Smaller businesses like General Rubber need the Export-Import Bank to be competitive on the global stage.
A specialized manufacturing company that makes rubber expansion joints in a plant on Tucson’s south side, General Rubber does a significant proportion of its business internationally.
With credit insurance from the Export-Import Bank of the United States, the official export credit agency of the U.S. government, it can reduce its risk when it sends its products around the world.
But the future of the bank isn’t a sure thing.
The bank, also known as the Ex-Im Bank, is facing Congressional reauthorization this year amid some resistance from conservatives that it amounts to corporate welfare. The 81-year-old bank’s charter expires June 30.
Ex-Im President and Chairman Fred Hochberg stopped in Tucson last week for a tour of General Rubber, part of a slate of visits he had planned for specialized manufacturers in the Southwest.
He said he was optimistic that Congress would find a resolution, between two bills in the House and two in the Senate.
General Rubber Vice President Amy Hammarstrom said the Ex-Im Bank makes her company more flexible. Without its services, the company would have to purchase credit insurance commercially at a much higher price or simply go without.
General Rubber employs about 80 people and has sales of between $9 million and $15 million, with up to 70 percent of them international.
“By having Ex-Im insure it we can give (buyers) open terms within the parameters of our policy, we can negotiate with them freely on all of our other terms and ship to them with net payment terms, and that way it doesn’t inhibit them from wanting to buy from us and just go onto the next guy who’s willing to take the risk or has some other kind of insurance,” Hammarstrom said.
The Ex-Im Bank touts economic development figures that strongly favor small businesses: In 2014, 90 percent of the more than 3,700 authorizations directly served small businesses.
More than 164,000 U.S. jobs were supported last year by these authorizations, and the value of the U.S. exports supported by the bank tallied $27.5 billion.
Last year it generated a surplus of $675 million; over the last two decades, it has wired $6.9 billion to the U.S. Treasury to reduce the deficit.
With transactions in progress and contractual obligations in place, Hammarstrom said she is going on faith that the reauthorization will go through.

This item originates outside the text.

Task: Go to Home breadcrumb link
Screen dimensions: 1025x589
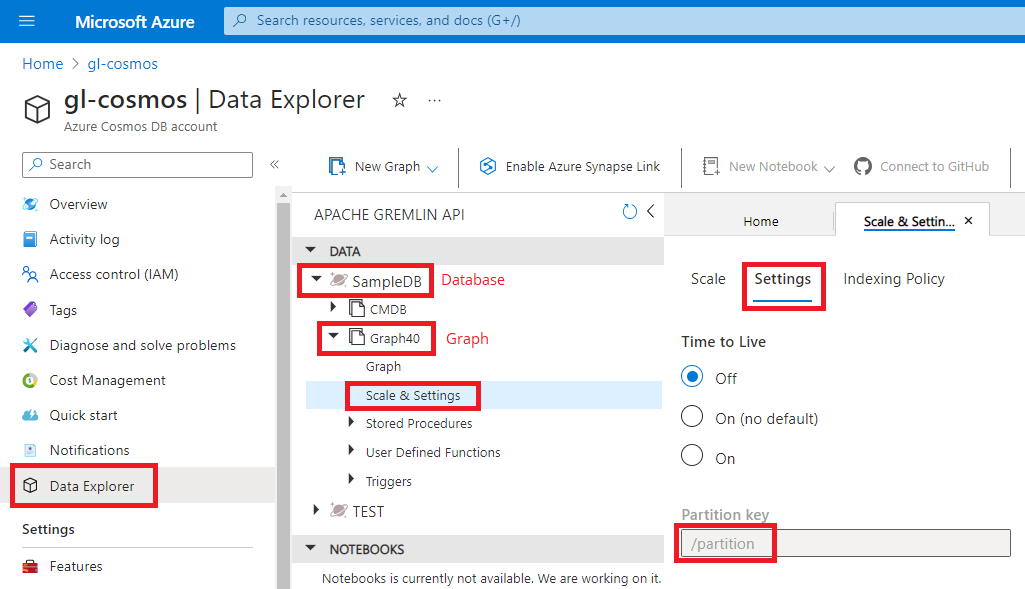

Hammarstrom said some governments are heavy with bureaucracy, making payment a challenge— some government structures require dozens of signatures on an invoice.
Qatar and Saudi Arabia, for example, require the crown prince or one of his brothers to sign invoices. But the stamp of the U.S. government is helpful in convincing international clients to pay in a timely manner, Hochberg said.
He said smart companies see the Ex-Im Bank not just as a way to mitigate risk, but also as a sales tool, as the agency saves them time.